=== Data extracts ===

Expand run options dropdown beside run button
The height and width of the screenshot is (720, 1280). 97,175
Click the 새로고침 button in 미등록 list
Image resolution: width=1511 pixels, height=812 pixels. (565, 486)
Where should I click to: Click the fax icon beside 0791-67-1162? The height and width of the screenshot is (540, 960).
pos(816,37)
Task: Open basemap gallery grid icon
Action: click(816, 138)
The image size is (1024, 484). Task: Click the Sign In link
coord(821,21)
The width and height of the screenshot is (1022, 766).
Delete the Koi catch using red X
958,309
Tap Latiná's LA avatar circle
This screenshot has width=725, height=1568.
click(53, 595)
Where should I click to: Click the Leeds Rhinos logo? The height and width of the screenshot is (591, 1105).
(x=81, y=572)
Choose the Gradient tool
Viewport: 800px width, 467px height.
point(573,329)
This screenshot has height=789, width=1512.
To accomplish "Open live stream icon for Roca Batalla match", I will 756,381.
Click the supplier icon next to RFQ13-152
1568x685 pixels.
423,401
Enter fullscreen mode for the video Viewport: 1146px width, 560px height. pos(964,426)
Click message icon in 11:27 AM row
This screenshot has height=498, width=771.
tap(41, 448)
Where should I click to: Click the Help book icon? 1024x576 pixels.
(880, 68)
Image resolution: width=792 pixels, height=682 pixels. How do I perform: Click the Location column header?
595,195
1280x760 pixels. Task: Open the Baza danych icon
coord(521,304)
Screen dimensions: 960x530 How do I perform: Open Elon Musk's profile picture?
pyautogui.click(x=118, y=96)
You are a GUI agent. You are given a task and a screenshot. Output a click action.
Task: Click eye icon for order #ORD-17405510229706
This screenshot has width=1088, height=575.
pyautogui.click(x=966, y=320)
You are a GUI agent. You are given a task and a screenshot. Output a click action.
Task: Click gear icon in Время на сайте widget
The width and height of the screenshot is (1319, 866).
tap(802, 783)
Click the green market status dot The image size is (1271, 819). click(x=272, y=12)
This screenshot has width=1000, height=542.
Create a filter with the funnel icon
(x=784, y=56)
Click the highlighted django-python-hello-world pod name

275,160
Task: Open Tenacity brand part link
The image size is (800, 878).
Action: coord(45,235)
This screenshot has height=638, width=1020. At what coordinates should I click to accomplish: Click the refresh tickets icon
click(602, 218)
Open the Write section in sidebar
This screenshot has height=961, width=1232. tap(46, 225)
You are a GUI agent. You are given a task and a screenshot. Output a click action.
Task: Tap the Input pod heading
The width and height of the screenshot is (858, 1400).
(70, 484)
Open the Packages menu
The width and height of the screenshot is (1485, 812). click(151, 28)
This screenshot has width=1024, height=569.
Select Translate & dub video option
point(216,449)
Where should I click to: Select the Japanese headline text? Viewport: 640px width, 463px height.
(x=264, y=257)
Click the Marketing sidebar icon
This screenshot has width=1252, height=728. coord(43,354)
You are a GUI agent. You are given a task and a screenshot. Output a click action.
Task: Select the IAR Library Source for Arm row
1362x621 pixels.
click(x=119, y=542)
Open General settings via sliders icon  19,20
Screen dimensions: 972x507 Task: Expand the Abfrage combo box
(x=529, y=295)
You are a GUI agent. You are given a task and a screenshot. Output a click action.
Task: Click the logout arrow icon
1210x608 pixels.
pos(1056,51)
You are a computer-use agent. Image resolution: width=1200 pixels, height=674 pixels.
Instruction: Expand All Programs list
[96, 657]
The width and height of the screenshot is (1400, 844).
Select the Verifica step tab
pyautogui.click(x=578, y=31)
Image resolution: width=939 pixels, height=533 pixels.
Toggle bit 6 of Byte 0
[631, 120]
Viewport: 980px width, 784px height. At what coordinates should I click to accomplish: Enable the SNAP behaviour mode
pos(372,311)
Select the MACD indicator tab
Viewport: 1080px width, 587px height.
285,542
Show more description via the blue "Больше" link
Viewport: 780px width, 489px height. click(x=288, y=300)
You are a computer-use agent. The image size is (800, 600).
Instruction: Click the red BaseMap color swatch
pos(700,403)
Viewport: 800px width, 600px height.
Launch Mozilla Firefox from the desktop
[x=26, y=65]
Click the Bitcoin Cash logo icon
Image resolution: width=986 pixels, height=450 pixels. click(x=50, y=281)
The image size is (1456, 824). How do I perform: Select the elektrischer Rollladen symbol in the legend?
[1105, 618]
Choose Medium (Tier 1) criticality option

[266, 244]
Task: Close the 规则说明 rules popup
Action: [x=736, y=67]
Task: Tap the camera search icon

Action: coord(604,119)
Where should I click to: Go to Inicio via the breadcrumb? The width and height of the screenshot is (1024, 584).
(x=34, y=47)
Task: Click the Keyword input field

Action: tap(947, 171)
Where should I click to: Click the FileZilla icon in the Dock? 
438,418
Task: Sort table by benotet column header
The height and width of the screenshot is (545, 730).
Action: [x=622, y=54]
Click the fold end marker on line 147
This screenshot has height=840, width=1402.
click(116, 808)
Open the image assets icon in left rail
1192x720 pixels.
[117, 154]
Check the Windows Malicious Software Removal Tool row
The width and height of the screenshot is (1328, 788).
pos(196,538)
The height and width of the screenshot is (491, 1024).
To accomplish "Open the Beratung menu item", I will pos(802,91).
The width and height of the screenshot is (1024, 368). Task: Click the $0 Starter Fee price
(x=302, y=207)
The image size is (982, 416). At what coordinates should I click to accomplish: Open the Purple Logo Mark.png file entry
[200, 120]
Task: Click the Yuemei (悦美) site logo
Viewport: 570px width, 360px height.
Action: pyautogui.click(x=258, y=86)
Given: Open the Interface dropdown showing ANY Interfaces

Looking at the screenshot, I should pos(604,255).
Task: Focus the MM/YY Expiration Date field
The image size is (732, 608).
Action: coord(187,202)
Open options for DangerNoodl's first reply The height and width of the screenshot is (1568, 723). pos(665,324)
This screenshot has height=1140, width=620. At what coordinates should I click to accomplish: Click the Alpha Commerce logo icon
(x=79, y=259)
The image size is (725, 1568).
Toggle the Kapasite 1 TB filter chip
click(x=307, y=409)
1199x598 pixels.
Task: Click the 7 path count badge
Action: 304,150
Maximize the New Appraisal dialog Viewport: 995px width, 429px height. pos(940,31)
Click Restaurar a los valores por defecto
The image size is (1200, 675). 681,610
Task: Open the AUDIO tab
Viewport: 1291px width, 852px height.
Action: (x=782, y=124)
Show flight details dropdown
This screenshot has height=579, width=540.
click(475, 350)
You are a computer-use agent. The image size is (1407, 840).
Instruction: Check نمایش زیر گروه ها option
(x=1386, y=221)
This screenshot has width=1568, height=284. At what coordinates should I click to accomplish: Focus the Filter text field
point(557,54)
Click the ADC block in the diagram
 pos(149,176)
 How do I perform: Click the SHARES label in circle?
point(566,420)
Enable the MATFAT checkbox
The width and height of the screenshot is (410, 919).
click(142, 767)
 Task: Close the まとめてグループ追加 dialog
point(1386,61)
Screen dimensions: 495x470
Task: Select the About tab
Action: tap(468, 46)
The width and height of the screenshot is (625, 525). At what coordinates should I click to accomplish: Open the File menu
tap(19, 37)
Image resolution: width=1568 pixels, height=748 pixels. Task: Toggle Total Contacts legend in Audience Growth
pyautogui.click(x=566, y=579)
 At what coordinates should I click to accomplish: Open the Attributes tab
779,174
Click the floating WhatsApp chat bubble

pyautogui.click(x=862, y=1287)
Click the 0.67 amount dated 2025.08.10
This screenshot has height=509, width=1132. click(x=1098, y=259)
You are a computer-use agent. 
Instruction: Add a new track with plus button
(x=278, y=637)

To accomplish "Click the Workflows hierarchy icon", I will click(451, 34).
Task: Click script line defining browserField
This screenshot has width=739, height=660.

===

## [Exercise description]
The entries listed above are to be output exactly. Leave none out.

## [Answer to this task]
Expand run options dropdown beside run button
The height and width of the screenshot is (720, 1280). 97,175
Click the 새로고침 button in 미등록 list
Image resolution: width=1511 pixels, height=812 pixels. (565, 486)
Where should I click to: Click the fax icon beside 0791-67-1162? The height and width of the screenshot is (540, 960).
pos(816,37)
Task: Open basemap gallery grid icon
Action: click(816, 138)
The image size is (1024, 484). Task: Click the Sign In link
coord(821,21)
The width and height of the screenshot is (1022, 766).
Delete the Koi catch using red X
958,309
Tap Latiná's LA avatar circle
This screenshot has width=725, height=1568.
click(53, 595)
Where should I click to: Click the Leeds Rhinos logo? The height and width of the screenshot is (591, 1105).
(x=81, y=572)
Choose the Gradient tool
Viewport: 800px width, 467px height.
point(573,329)
This screenshot has height=789, width=1512.
To accomplish "Open live stream icon for Roca Batalla match", I will 756,381.
Click the supplier icon next to RFQ13-152
1568x685 pixels.
423,401
Enter fullscreen mode for the video Viewport: 1146px width, 560px height. pos(964,426)
Click message icon in 11:27 AM row
This screenshot has height=498, width=771.
tap(41, 448)
Where should I click to: Click the Help book icon? 1024x576 pixels.
(880, 68)
Image resolution: width=792 pixels, height=682 pixels. How do I perform: Click the Location column header?
595,195
1280x760 pixels. Task: Open the Baza danych icon
coord(521,304)
Screen dimensions: 960x530 How do I perform: Open Elon Musk's profile picture?
pyautogui.click(x=118, y=96)
You are a GUI agent. You are given a task and a screenshot. Output a click action.
Task: Click eye icon for order #ORD-17405510229706
This screenshot has width=1088, height=575.
pyautogui.click(x=966, y=320)
You are a GUI agent. You are given a task and a screenshot. Output a click action.
Task: Click gear icon in Время на сайте widget
The width and height of the screenshot is (1319, 866).
tap(802, 783)
Click the green market status dot The image size is (1271, 819). click(x=272, y=12)
This screenshot has width=1000, height=542.
Create a filter with the funnel icon
(x=784, y=56)
Click the highlighted django-python-hello-world pod name

275,160
Task: Open Tenacity brand part link
The image size is (800, 878).
Action: coord(45,235)
This screenshot has height=638, width=1020. At what coordinates should I click to accomplish: Click the refresh tickets icon
click(602, 218)
Open the Write section in sidebar
This screenshot has height=961, width=1232. tap(46, 225)
You are a GUI agent. You are given a task and a screenshot. Output a click action.
Task: Tap the Input pod heading
The width and height of the screenshot is (858, 1400).
(70, 484)
Open the Packages menu
The width and height of the screenshot is (1485, 812). click(151, 28)
This screenshot has width=1024, height=569.
Select Translate & dub video option
point(216,449)
Where should I click to: Select the Japanese headline text? Viewport: 640px width, 463px height.
(x=264, y=257)
Click the Marketing sidebar icon
This screenshot has width=1252, height=728. coord(43,354)
You are a GUI agent. You are given a task and a screenshot. Output a click action.
Task: Select the IAR Library Source for Arm row
1362x621 pixels.
click(x=119, y=542)
Open General settings via sliders icon  19,20
Screen dimensions: 972x507 Task: Expand the Abfrage combo box
(x=529, y=295)
You are a GUI agent. You are given a task and a screenshot. Output a click action.
Task: Click the logout arrow icon
1210x608 pixels.
pos(1056,51)
You are a computer-use agent. Image resolution: width=1200 pixels, height=674 pixels.
Instruction: Expand All Programs list
[96, 657]
The width and height of the screenshot is (1400, 844).
Select the Verifica step tab
pyautogui.click(x=578, y=31)
Image resolution: width=939 pixels, height=533 pixels.
Toggle bit 6 of Byte 0
[631, 120]
Viewport: 980px width, 784px height. At what coordinates should I click to accomplish: Enable the SNAP behaviour mode
pos(372,311)
Select the MACD indicator tab
Viewport: 1080px width, 587px height.
285,542
Show more description via the blue "Больше" link
Viewport: 780px width, 489px height. click(x=288, y=300)
You are a computer-use agent. The image size is (800, 600).
Instruction: Click the red BaseMap color swatch
pos(700,403)
Viewport: 800px width, 600px height.
Launch Mozilla Firefox from the desktop
[x=26, y=65]
Click the Bitcoin Cash logo icon
Image resolution: width=986 pixels, height=450 pixels. click(x=50, y=281)
The image size is (1456, 824). How do I perform: Select the elektrischer Rollladen symbol in the legend?
[1105, 618]
Choose Medium (Tier 1) criticality option

[266, 244]
Task: Close the 规则说明 rules popup
Action: [x=736, y=67]
Task: Tap the camera search icon

Action: coord(604,119)
Where should I click to: Go to Inicio via the breadcrumb? The width and height of the screenshot is (1024, 584).
(x=34, y=47)
Task: Click the Keyword input field

Action: tap(947, 171)
Where should I click to: Click the FileZilla icon in the Dock? 
438,418
Task: Sort table by benotet column header
The height and width of the screenshot is (545, 730).
Action: [x=622, y=54]
Click the fold end marker on line 147
This screenshot has height=840, width=1402.
click(116, 808)
Open the image assets icon in left rail
1192x720 pixels.
[117, 154]
Check the Windows Malicious Software Removal Tool row
The width and height of the screenshot is (1328, 788).
pos(196,538)
The height and width of the screenshot is (491, 1024).
To accomplish "Open the Beratung menu item", I will pos(802,91).
The width and height of the screenshot is (1024, 368). Task: Click the $0 Starter Fee price
(x=302, y=207)
The image size is (982, 416). At what coordinates should I click to accomplish: Open the Purple Logo Mark.png file entry
[200, 120]
Task: Click the Yuemei (悦美) site logo
Viewport: 570px width, 360px height.
Action: pyautogui.click(x=258, y=86)
Given: Open the Interface dropdown showing ANY Interfaces

Looking at the screenshot, I should pos(604,255).
Task: Focus the MM/YY Expiration Date field
The image size is (732, 608).
Action: coord(187,202)
Open options for DangerNoodl's first reply The height and width of the screenshot is (1568, 723). pos(665,324)
This screenshot has height=1140, width=620. At what coordinates should I click to accomplish: Click the Alpha Commerce logo icon
(x=79, y=259)
The image size is (725, 1568).
Toggle the Kapasite 1 TB filter chip
click(x=307, y=409)
1199x598 pixels.
Task: Click the 7 path count badge
Action: 304,150
Maximize the New Appraisal dialog Viewport: 995px width, 429px height. pos(940,31)
Click Restaurar a los valores por defecto
The image size is (1200, 675). 681,610
Task: Open the AUDIO tab
Viewport: 1291px width, 852px height.
Action: (x=782, y=124)
Show flight details dropdown
This screenshot has height=579, width=540.
click(475, 350)
You are a computer-use agent. The image size is (1407, 840).
Instruction: Check نمایش زیر گروه ها option
(x=1386, y=221)
This screenshot has width=1568, height=284. At what coordinates should I click to accomplish: Focus the Filter text field
point(557,54)
Click the ADC block in the diagram
 pos(149,176)
 How do I perform: Click the SHARES label in circle?
point(566,420)
Enable the MATFAT checkbox
The width and height of the screenshot is (410, 919).
click(142, 767)
 Task: Close the まとめてグループ追加 dialog
point(1386,61)
Screen dimensions: 495x470
Task: Select the About tab
Action: tap(468, 46)
The width and height of the screenshot is (625, 525). At what coordinates should I click to accomplish: Open the File menu
tap(19, 37)
Image resolution: width=1568 pixels, height=748 pixels. Task: Toggle Total Contacts legend in Audience Growth
pyautogui.click(x=566, y=579)
 At what coordinates should I click to accomplish: Open the Attributes tab
779,174
Click the floating WhatsApp chat bubble

pyautogui.click(x=862, y=1287)
Click the 0.67 amount dated 2025.08.10
This screenshot has height=509, width=1132. click(x=1098, y=259)
You are a computer-use agent. 
Instruction: Add a new track with plus button
(x=278, y=637)

To accomplish "Click the Workflows hierarchy icon", I will click(451, 34).
Task: Click script line defining browserField
This screenshot has width=739, height=660.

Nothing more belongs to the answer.